- Shadipur Location in Punjab, India Shadipur Shadipur (India)
- Coordinates: 31°28′26″N 75°29′20″E﻿ / ﻿31.473804°N 75.488861°E
- Country: India
- State: Punjab
- District: Kapurthala

Government
- • Type: Panchayati raj (India)
- • Body: Gram panchayat

Population (2011)
- • Total: 247
- Sex ratio 131/116♂/♀

Languages
- • Official: Punjabi
- • Other spoken: Hindi
- Time zone: UTC+5:30 (IST)
- PIN: 144401
- Telephone code: 01822
- ISO 3166 code: IN-PB
- Vehicle registration: PB-09
- Website: kapurthala.gov.in

= Shadipur, Bhulath =

Shadipur is a village in Bhulath Tehsil in Kapurthala district of Punjab State, India. It is located 8 km from Bhulath, 23 km away from district headquarter Kapurthala. The village is administrated by a Sarpanch, who is an elected representative.

== Demography ==
According to the report published by Census India in 2011, Shadipur has 55 houses with the total population of 247 persons of which 131 are male and 116 females. Literacy rate of Shadipur is 78.67%, higher than the state average of 75.84%. The population of children in the age group 0–6 years is 36 which is 14.57% of the total population. Child sex ratio is approximately 1250, higher than the state average of 846.

== Population data ==

| Particulars | Total | Male | Female |
|---|---|---|---|
| Total No. of Houses | 55 | - | - |
| Population | 247 | 131 | 116 |
| Child (0–6) | 36 | 16 | 20 |
| Schedule Caste | 187 | 101 | 86 |
| Schedule Tribe | 0 | 0 | 0 |
| Literacy | 78.67 % | 79.13 % | 78.13 % |
| Total Workers | 94 | 80 | 14 |
| Main Worker | 89 | 0 | 0 |
| Marginal Worker | 5 | 1 | 4 |

As per census 2011, 94 people were engaged in work activities out of the total population of Shadipur which includes 80 males and 14 females.
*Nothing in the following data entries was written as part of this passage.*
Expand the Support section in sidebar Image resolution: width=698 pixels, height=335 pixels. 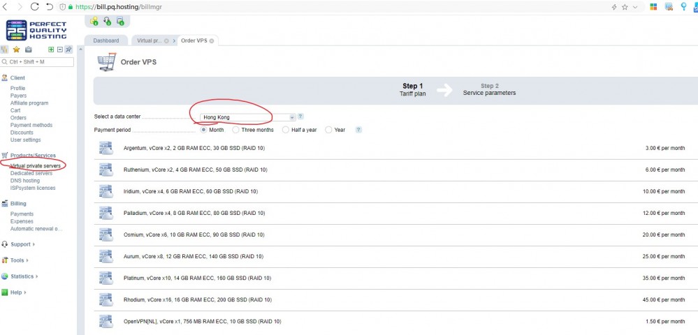(x=22, y=244)
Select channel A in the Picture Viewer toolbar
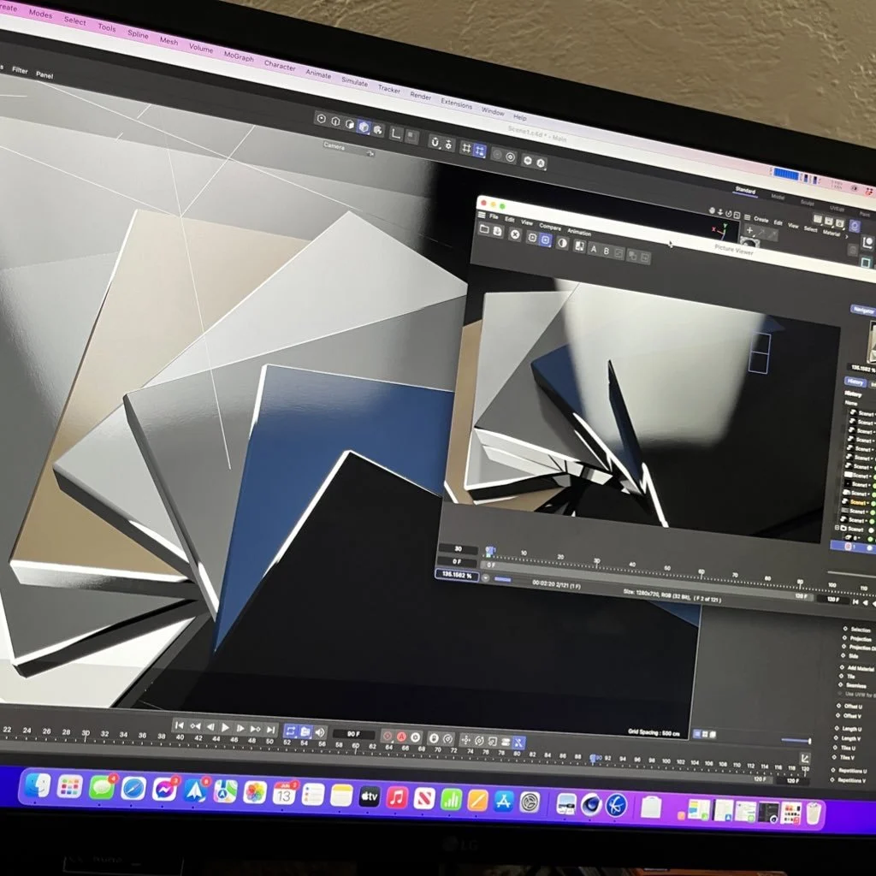The width and height of the screenshot is (876, 876). pos(594,247)
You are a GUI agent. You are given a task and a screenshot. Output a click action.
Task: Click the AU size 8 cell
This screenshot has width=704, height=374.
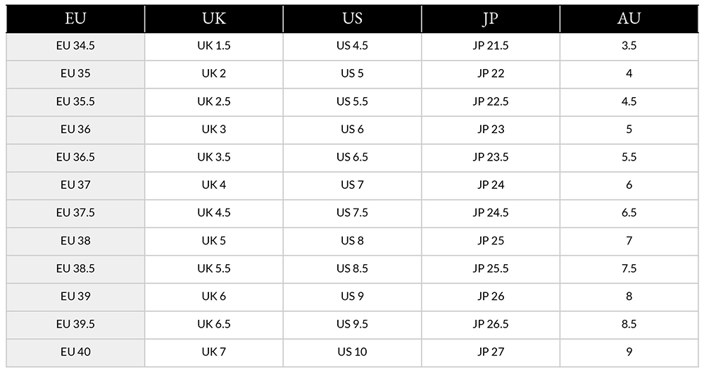629,297
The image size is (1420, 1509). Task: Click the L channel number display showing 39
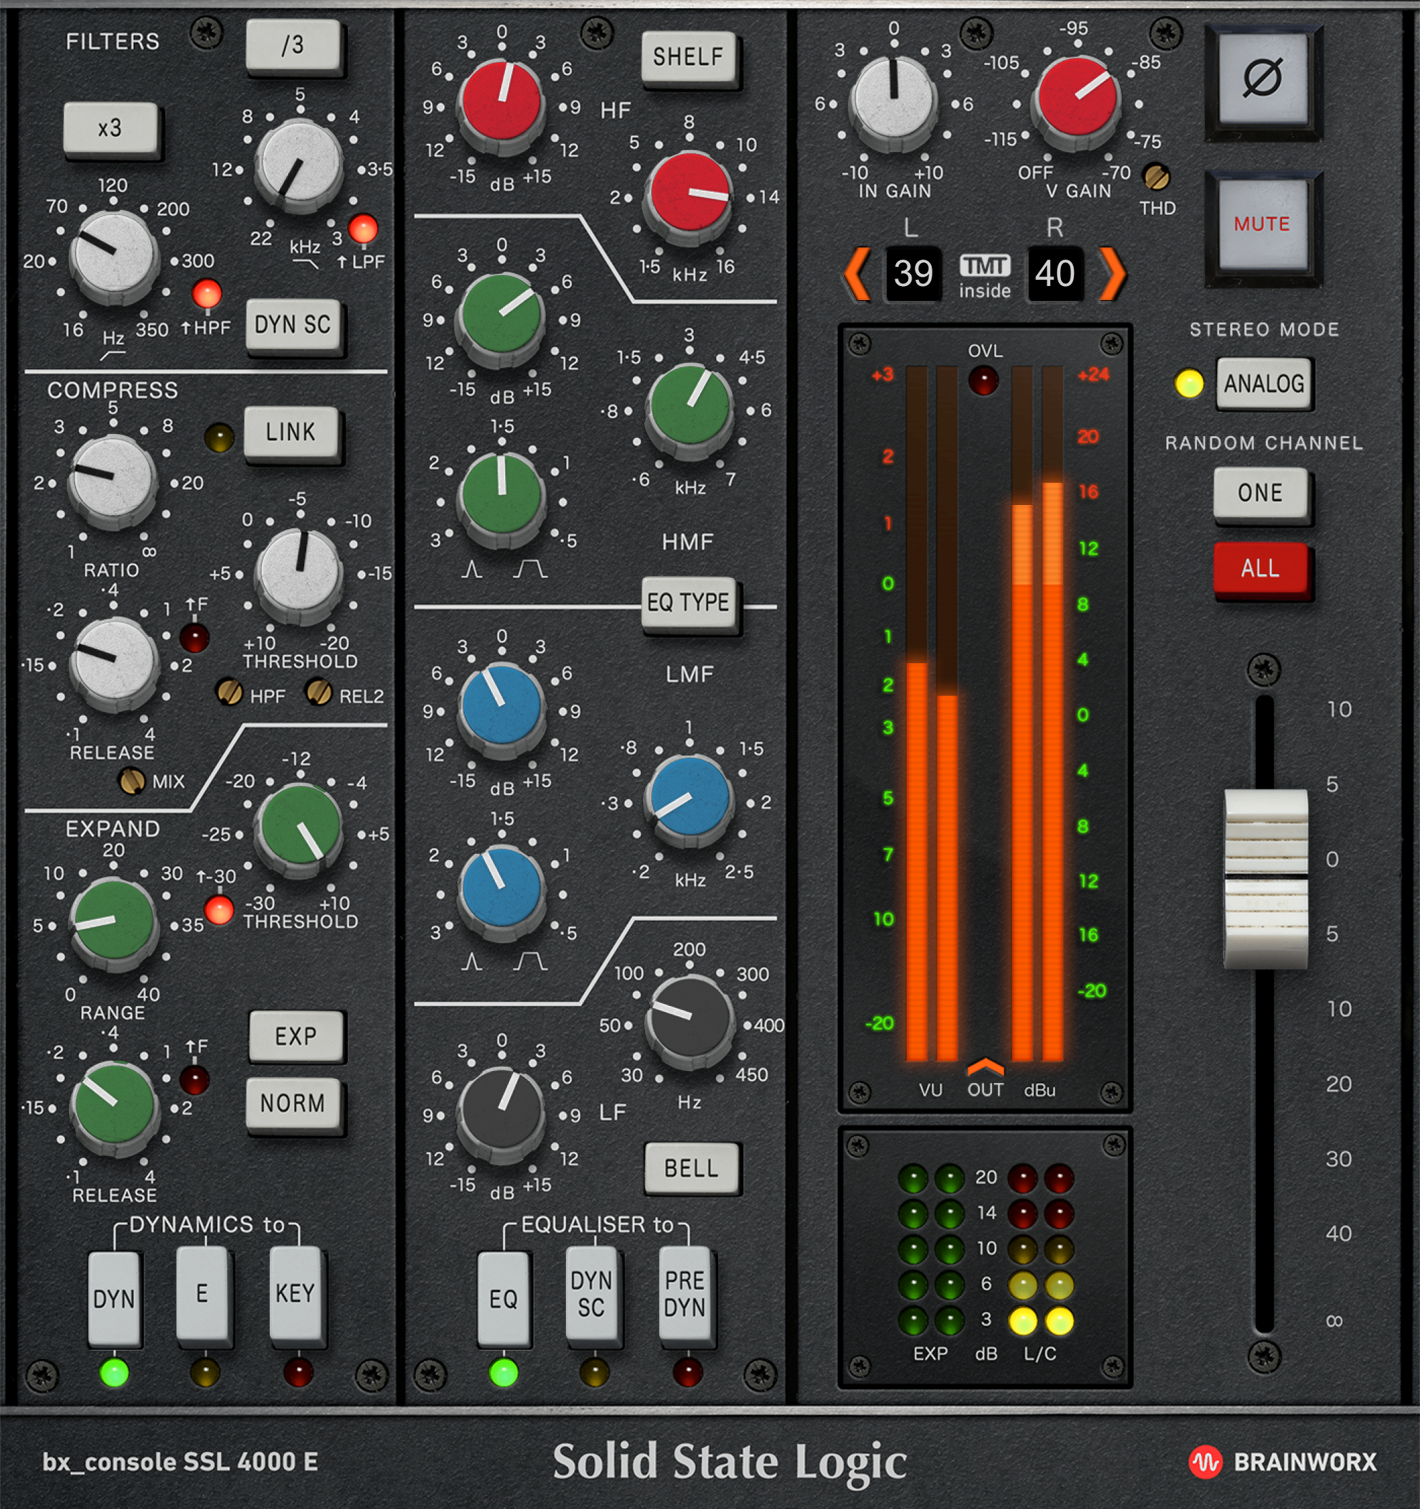pyautogui.click(x=914, y=275)
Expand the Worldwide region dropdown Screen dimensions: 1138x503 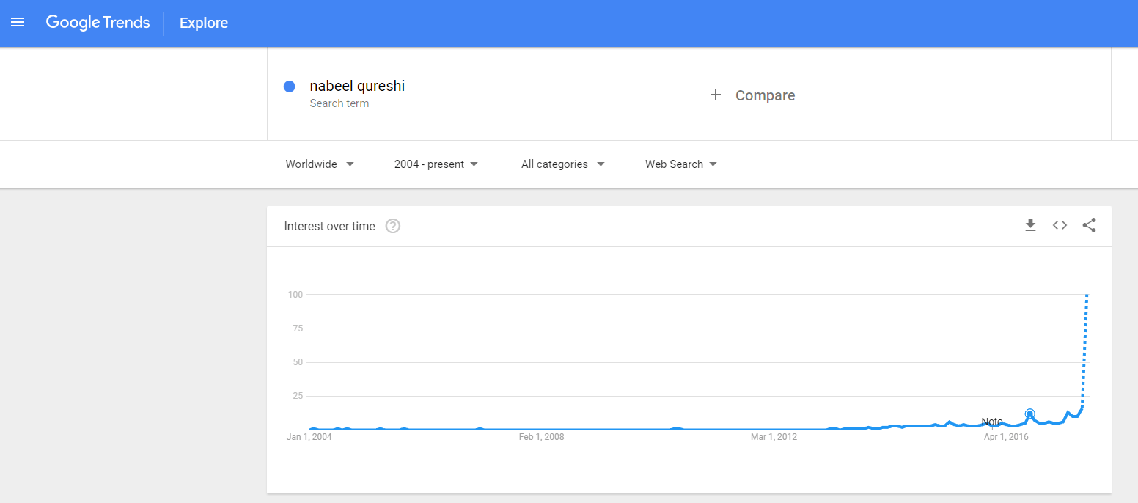point(320,164)
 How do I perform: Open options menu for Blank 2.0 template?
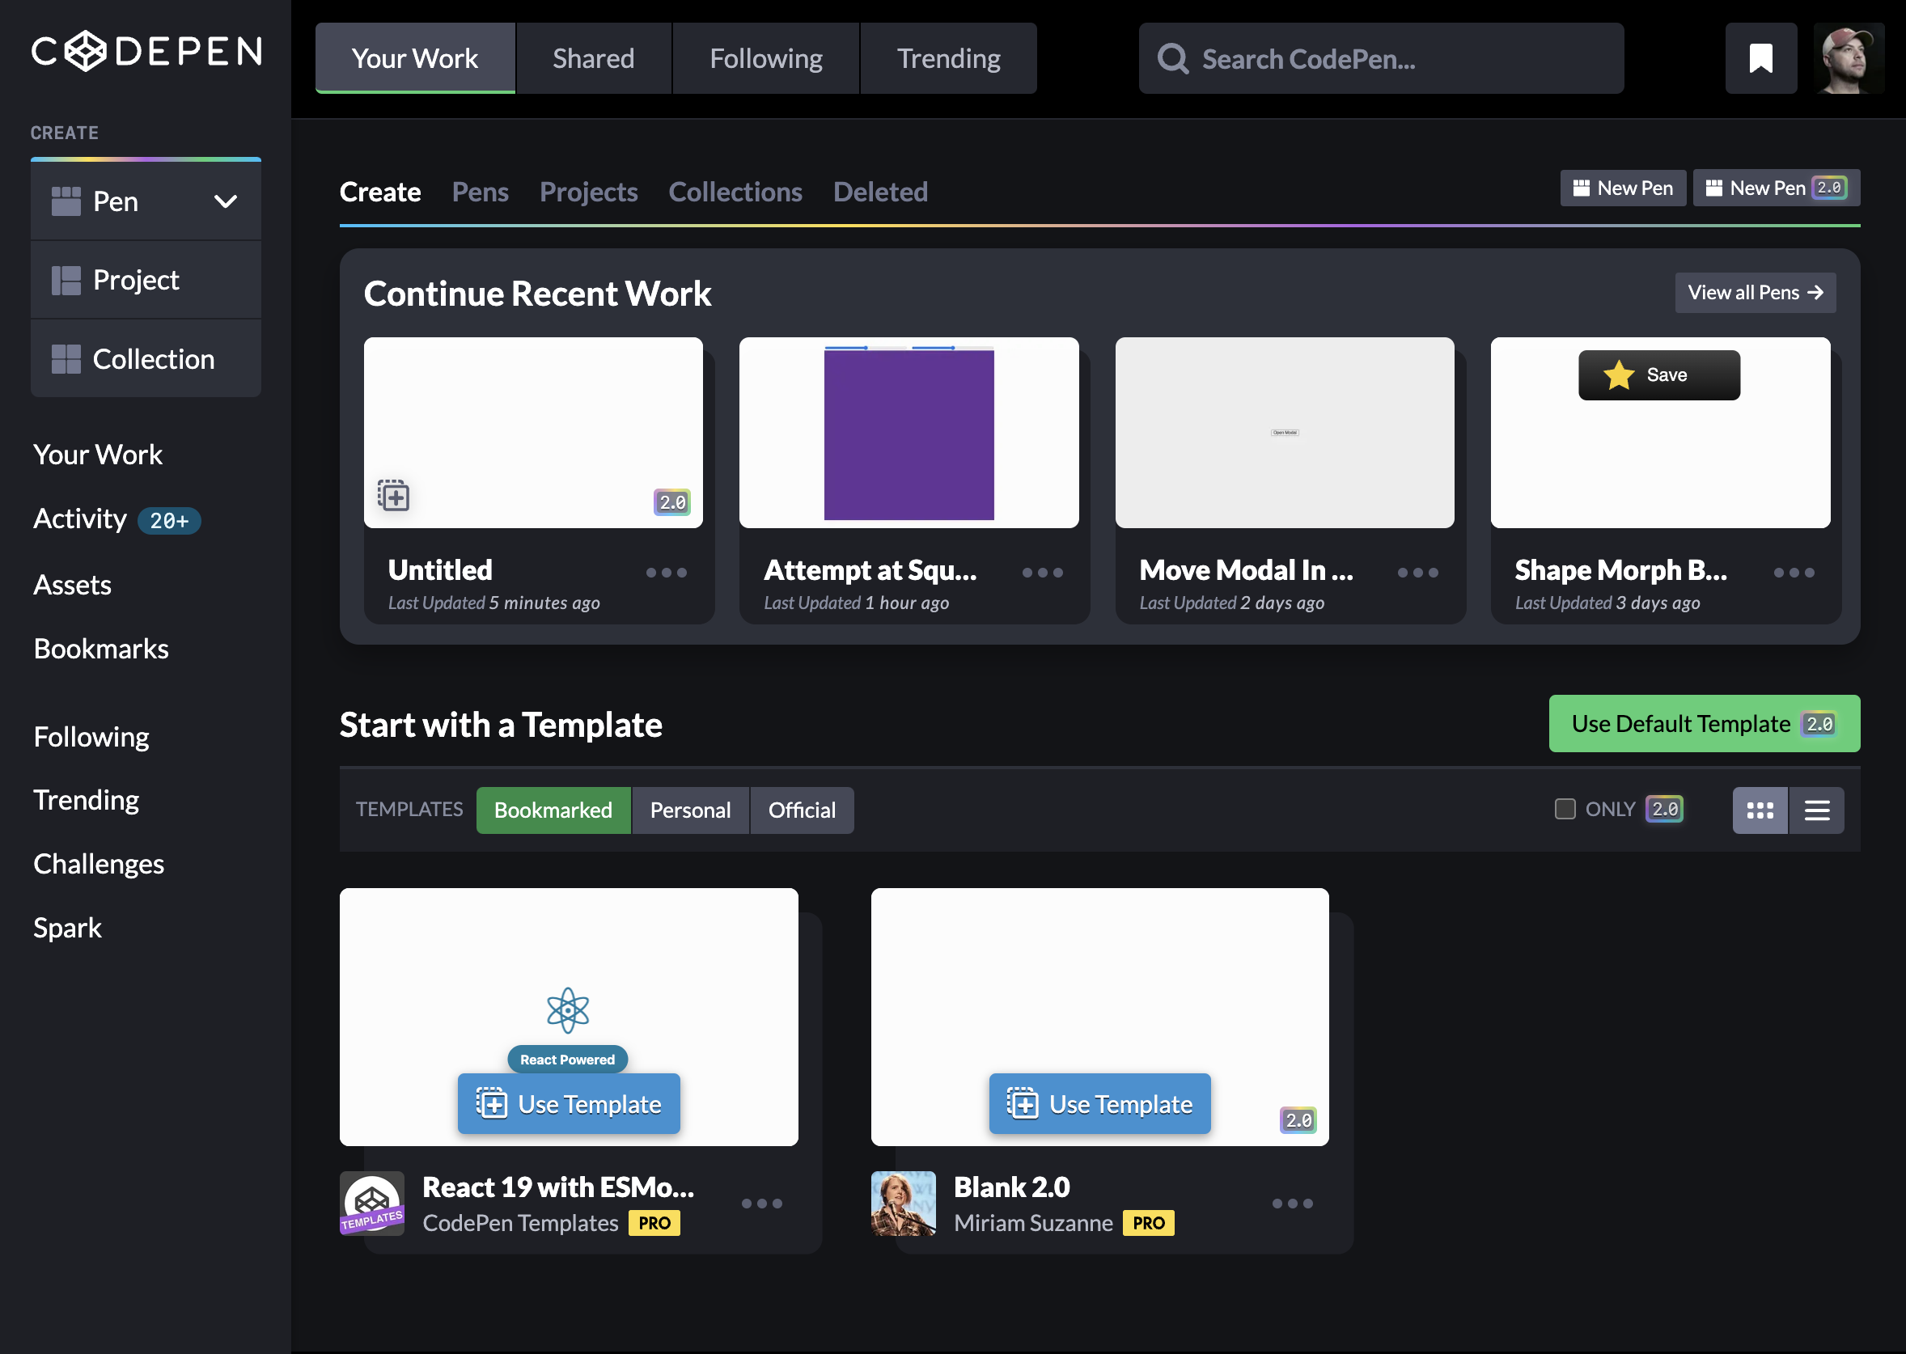tap(1292, 1204)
According to census survey report 2011, 94.68% workers (Employment or Earning more than 6 Months) describe their work as main work and 5.32% workers are involved in Marginal activity providing livelihood for less than 6 months.

== Caste ==
The village has schedule caste (SC) constitutes 75.71% of total population of the village and it doesn't have any Schedule Tribe (ST) population.

==List of cities near the village==
- Bhulath
- Kapurthala
- Phagwara
- Sultanpur Lodhi

==Air travel connectivity==
The closest International airport to the village is Sri Guru Ram Dass Jee International Airport.